It was dubbed “the traffic from hell.”
The entire stretch of the Lekki-Ajah expressway and most adjoining routes in Victoria Island and Ikoyi, were on lock-down for most of the day and well past midnight; as commuters just couldn’t move from point A to B in a city famed for its perennial traffic woes.
Most Lagos residents who got to the Lekki corridor at 12noon, didn’t get to their destination till 1am on Sunday, December 15.
In a press statement, Commissioner for Transportation in Lagos, Frederic Oladeinde, blamed owners of event centers and merry makers, for the worst traffic Lagos has experienced in recent memory, while offering an apology on the state’s behalf.
According to Oladeinde, the Lagos government has read the “riot act to operators of event centres/private property owners and other places of attraction on road blockage and apologizes to Lekki residents over the weekend gridlock.
“The government has warned operators of event centres/private property owners and other places of attraction in the state that it is henceforth compulsory for any event centre/ private property owner preparing to host more than 50 guests, to notify the General Manager of the Lagos State Traffic Management Authority (LASTMA) for adequate arrangement on management of traffic and parking of visitors’ vehicles.”
Dr Oladeinde is Commissioner for Transportation in Lagos (@Mr_jags)
The Lagos government also warns that it will no longer “condone parking of vehicles on the road side by guests or failure of the operators/ property owners to make provision for adequate parking space for their guests.”
Oladeinde says “the gridlock was caused by motorists who could not secure parking space in the venues of their social gathering and resorted to parking their vehicles on the road sides, causing permanent traffic gridlock.”

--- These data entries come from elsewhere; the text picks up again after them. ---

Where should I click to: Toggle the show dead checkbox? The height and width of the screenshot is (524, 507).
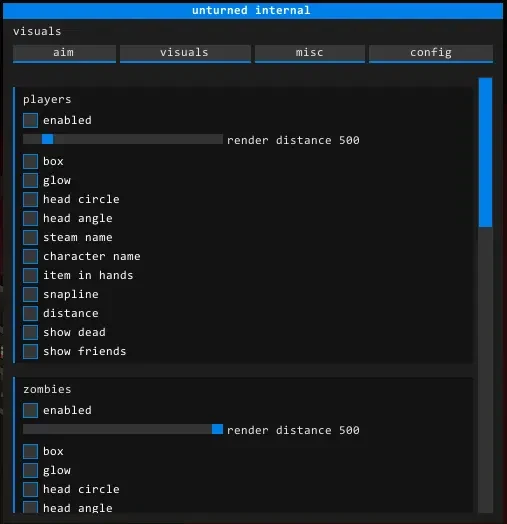[30, 333]
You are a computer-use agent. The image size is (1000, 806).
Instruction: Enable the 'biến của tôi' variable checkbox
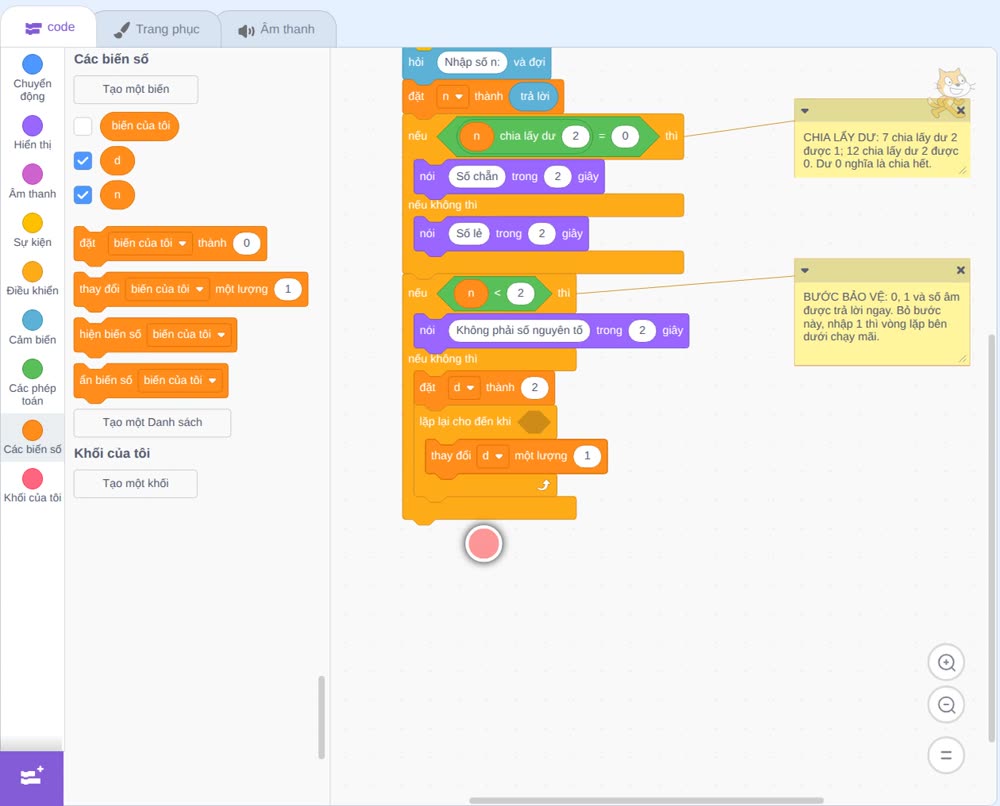click(x=83, y=126)
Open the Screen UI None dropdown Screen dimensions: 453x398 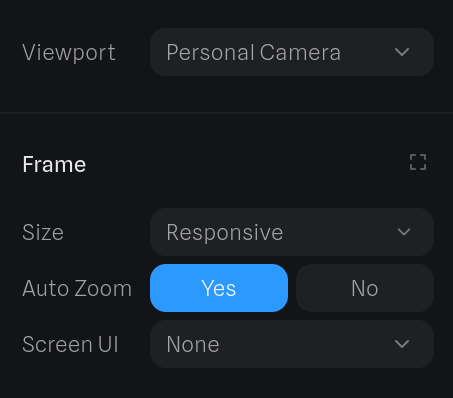click(x=292, y=344)
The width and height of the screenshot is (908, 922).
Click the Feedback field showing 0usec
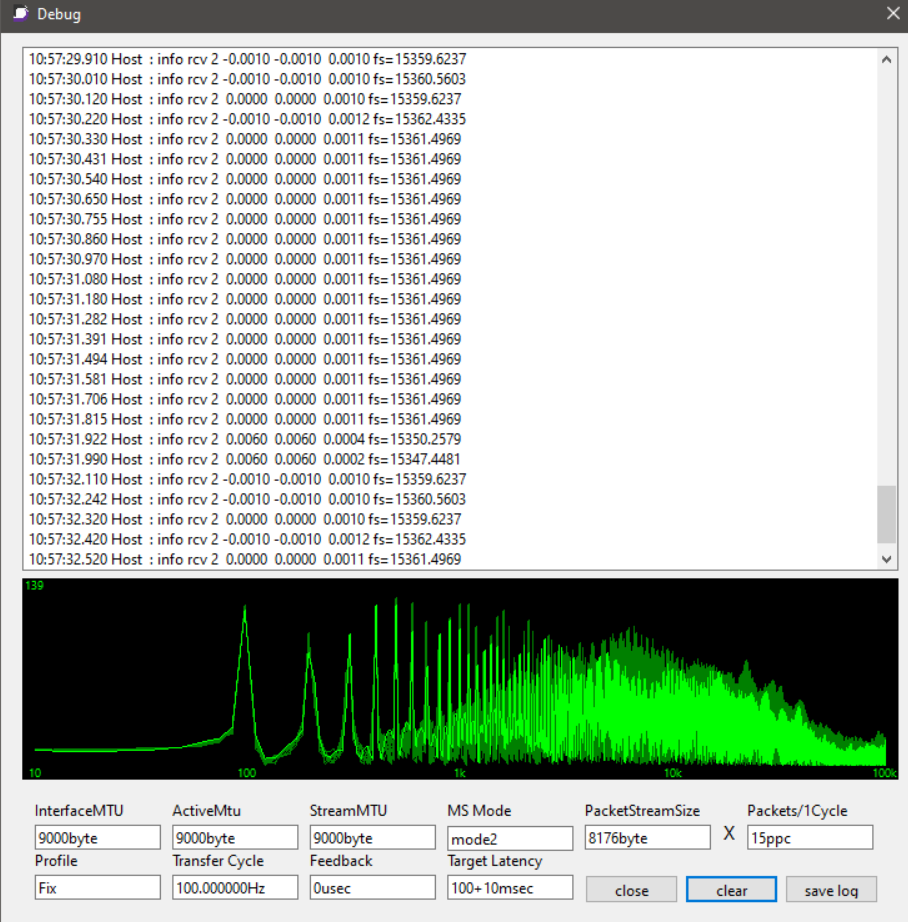tap(372, 887)
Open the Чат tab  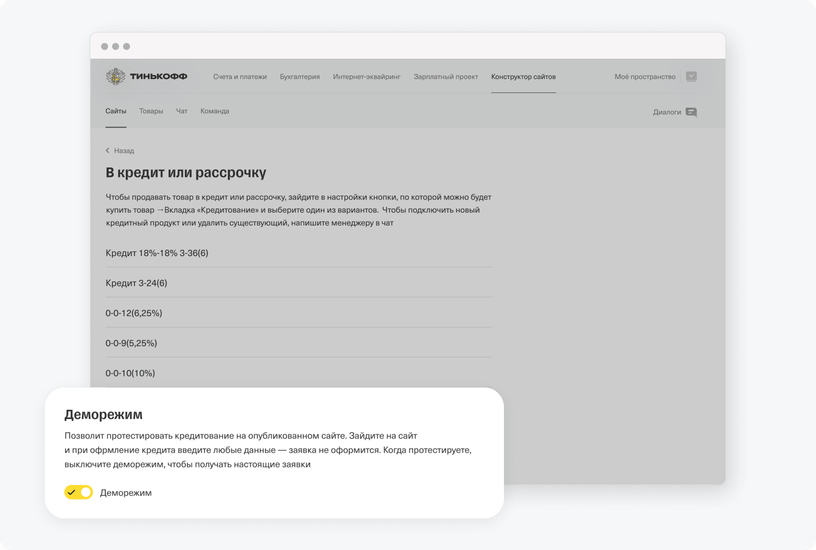(x=182, y=111)
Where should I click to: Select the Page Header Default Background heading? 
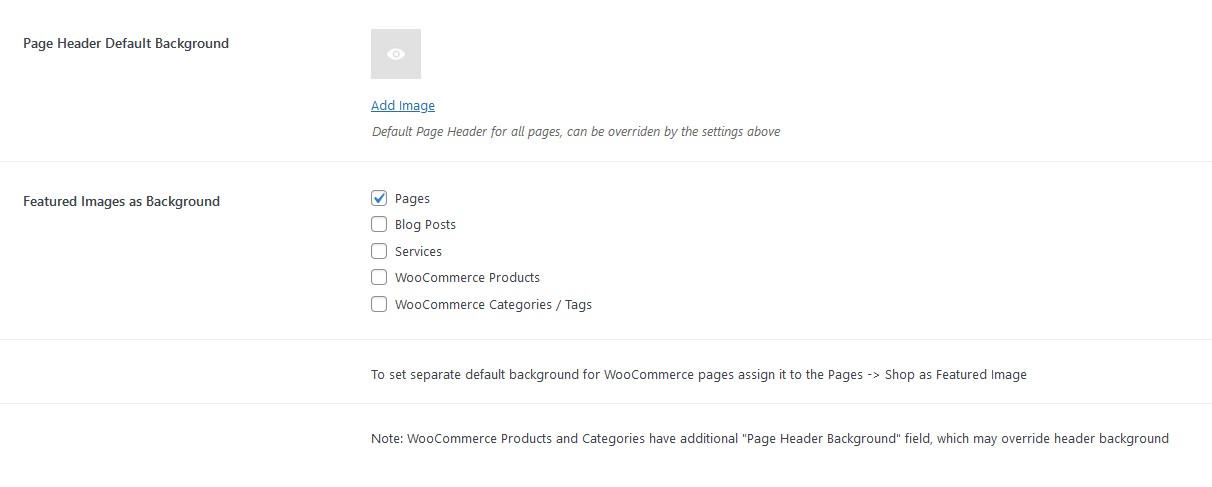click(x=126, y=43)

The commissioner lamented “that it was regrettable that innocent citizens who were going about their lawful duties were forced to share in the pains caused by merry makers.
“Henceforth, any social event where the number of expected visitors exceeds 50, organizers of such event must notify the General Manager of LASTMA in advance, especially if it is perceived that their properties would not accommodate large numbers of vehicles that may be brought by their guests. LASTMA personnel will be on hand to advise them on what to do rather than allowing their visitors to block roads as this will attract stiffer penalties if caught.
Lagos Gov Sanwo-Olu addressing traffic management personnel soon after he was inaugurated (Lagos govt)
“Any commercial event centre, place of worship, night club/lounge, or private property owners that is shut on account of illegal blockage of roads by their attendants will not be reopened until their owners pay the stipulated fines.
“While vehicles towed on similar offences would not be released until the corresponding amount is paid to the government coffer as fines.”
An average Lagosian spends 5hrs–or about half his life– in traffic daily.
Traffic in Lagos, Nigeria’s most populous city, will likely worsen in the next couple of days with the advent of ‘Detty December’–a phrase coined to capture the partying, music concerts and shows that typically engulf the city during the Christmas and end of year celebrations.